Kédougou

Région de Kédougou
Présentation de la Région

Issue du découpage de l’ancienne région de Tambacounda, la région de Kédougou est créée par la loi 2008-14 du 18 mars 2008. Elle s’étend sur une superficie de 16 896 Km2 ; elle est limitée :

A l’Ouest et au Nord par la région de Tambacounda ;
A l’Est par la République du Mali et au Sud par la République de Guinée.

 

Situation Administrative

La région est composée de :

03 Départements (Kédougou, Salémata et Saraya)
06 Arrondissements (Sabodola, Bembou, Fongolimbi, Bandafassi, Dar salam et Dakatéli)
20 Collectivités locales (1 région, 3 communes et 16 Communautés Rurales)

Présentation physique

Le relief

Le relief de la région est le plus accidenté du pays avec un point culminant à 581 m à Sambangallou au Sud. La région est bordée à l’ouest par les collines du pays Bassari et le mont Assirik qui domine le Parc National de Niokolo – Koba (PNNK). Ce relief est entrecoupé par des plateaux et des vallées qui constituent les principales zones de culture.

Le Climat

La région a un climat de type soudano-guinéen. On y distingue deux grandes périodes de régime thermique. La période de basses températures, allant de Juillet à Février avec plus de fraîcheur aux mois de Décembre et de Janvier et la période de hautes températures se situant entre Mars et Juin. Les températures sont généralement élevées avec des maxima variant entre 34° et 42° et des minima de 21° à 25°.
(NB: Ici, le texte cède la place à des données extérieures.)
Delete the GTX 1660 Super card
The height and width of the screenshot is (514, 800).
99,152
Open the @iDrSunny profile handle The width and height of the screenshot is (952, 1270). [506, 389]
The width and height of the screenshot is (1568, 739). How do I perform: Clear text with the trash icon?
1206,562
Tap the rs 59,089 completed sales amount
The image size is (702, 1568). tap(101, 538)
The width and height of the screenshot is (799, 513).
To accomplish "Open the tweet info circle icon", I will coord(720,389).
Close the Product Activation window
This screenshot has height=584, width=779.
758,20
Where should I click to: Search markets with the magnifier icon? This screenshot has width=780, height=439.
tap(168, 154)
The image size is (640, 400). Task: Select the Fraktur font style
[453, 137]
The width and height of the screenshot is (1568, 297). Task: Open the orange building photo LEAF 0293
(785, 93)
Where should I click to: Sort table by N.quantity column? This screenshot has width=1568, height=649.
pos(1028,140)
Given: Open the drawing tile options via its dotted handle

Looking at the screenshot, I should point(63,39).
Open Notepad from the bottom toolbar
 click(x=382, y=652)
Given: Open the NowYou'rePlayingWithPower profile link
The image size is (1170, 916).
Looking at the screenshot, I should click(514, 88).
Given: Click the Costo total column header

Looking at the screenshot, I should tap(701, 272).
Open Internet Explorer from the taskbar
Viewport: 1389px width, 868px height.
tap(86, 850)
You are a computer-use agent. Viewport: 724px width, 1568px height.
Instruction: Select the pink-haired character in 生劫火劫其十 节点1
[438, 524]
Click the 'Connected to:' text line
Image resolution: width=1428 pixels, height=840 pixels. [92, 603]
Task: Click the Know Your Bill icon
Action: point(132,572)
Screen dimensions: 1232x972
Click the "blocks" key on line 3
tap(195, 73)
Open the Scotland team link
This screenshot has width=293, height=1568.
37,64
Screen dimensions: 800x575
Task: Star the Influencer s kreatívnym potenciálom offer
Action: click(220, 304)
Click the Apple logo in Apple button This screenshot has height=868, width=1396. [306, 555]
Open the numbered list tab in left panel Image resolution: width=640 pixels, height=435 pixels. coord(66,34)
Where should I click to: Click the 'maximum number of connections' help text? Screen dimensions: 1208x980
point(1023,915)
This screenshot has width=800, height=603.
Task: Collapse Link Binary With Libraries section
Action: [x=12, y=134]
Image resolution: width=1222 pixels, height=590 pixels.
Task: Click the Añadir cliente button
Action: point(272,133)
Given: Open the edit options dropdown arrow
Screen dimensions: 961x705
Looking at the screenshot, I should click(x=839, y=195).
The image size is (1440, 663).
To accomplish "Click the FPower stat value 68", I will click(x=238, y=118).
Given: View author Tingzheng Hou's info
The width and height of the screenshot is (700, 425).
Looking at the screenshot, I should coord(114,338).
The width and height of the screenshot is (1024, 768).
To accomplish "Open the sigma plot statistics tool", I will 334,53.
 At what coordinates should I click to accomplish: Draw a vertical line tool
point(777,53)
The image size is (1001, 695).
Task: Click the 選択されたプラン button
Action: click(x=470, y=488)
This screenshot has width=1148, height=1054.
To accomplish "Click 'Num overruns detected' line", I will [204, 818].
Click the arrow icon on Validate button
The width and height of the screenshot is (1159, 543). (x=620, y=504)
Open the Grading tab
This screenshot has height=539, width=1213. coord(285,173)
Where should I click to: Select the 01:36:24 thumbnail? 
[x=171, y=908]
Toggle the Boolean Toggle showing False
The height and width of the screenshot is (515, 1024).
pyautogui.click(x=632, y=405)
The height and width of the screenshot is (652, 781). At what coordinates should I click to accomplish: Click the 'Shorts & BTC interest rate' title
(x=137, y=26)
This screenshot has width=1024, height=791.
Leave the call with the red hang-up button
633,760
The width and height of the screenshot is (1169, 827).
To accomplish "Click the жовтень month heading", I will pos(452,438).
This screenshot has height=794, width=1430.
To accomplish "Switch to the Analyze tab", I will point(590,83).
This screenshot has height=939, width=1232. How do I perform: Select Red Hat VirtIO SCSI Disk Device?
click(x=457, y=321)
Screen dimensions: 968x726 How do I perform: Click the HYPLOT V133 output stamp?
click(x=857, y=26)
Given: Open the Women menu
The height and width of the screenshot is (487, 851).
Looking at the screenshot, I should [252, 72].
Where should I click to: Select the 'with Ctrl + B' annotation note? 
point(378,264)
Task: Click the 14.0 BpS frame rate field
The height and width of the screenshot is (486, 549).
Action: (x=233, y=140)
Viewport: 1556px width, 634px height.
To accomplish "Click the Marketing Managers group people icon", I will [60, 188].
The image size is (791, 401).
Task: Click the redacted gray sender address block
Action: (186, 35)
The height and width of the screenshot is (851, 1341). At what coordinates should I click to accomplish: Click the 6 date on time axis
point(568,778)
Elle est l’une des régions les plus pluvieuses du pays avec au moins 1300 mm/an. La saison des pluies dure environ six (06) mois, de Mai à Octobre, avec une saison sèche de six (06 ) mois également allant de Novembre à Mai. Elle est soumise à l’harmattan pendant sept (07) mois (Octobre à Avril). Toutefois, cette pluviométrie se caractérise par une grande variabilité spatio-temporelle, les mois d’Août et Septembre étant les plus pluvieux.

L’insolation moyenne annuelle dépasse 3 000 heures, soit environ 8 à 9 heures d’ensoleillement par jour. Le mois d’Août reçoit la durée d’insolation la plus courte. La nébulosité est maximale pendant l’hivernage.
L’humidité relative est très élevée en hivernage. Elle dépasse 97% entre Août et Octobre. De Janvier à Mars, elle baisse pour atteindre une valeur minimale voisine de 10 %. L’évaporation croît du Sud au Nord, à l’inverse du gradient pluviométrique. De Décembre à Mai, elle est supérieure à 200 mm.

Sous l’effet de l’anticyclone des Açores, la région est soumise aux types de vents que sont les alizés continentaux de direction Nord‑Est, l’harmattan du secteur Est avec de l’air chaud et sec et la mousson avec de l’air chaud et humide. Entre Avril et Mai, la vitesse des vents observée à Kédougou est supérieure à 2 m/s.
Une telle situation lui confère une biodiversité très importante aussi bien du point de vue faunique que floristique. En effet, on y rencontre quasiment toutes les espèces de la flore guinéenne présente au Sénégal mais aussi une bonne partie de la faune de l’Afrique de l’Ouest dont plusieurs espèces d’antilopes. Cette biodiversité est la résultante en partie de caractéristiques climatiques favorables.
Les types de sols

Les principaux types de sols de la région sont les suivants : les sols minéraux bruts d’érosion (lithosols), les sols peu évolués d’érosion gravillonnaire, les sols ferrugineux tropicaux (non lessivés, lessivés sans concrétions et lessivés avec concrétions), les vertisols, les sols hydromorphes et halomorphes. Il est à noter que les sols ferrugineux tropicaux et les sols peu évolués d’érosion prédominent dans la région.
Les eaux de surface et les eaux souterraines

Le réseau hydrographique est dense et dépend très fortement de la pluviométrie. La région est arrosée par la Falémé et le fleuve Gambie et ses affluents tels que le Niokolo. La Gambie et la Falémé qui constituent les deux grands fleuves entrent en étiage par endroits et jouent un rôle important dans le développement local (agriculture, alimentation en eau des hommes et du bétail). La région compte également une multitude de petits cours d’eau, mais intermittents dont le Diougol, le Daléma, le Dialé, le Diaguiri, le Diarra, le Thiokoye, le Sandoundou, etc.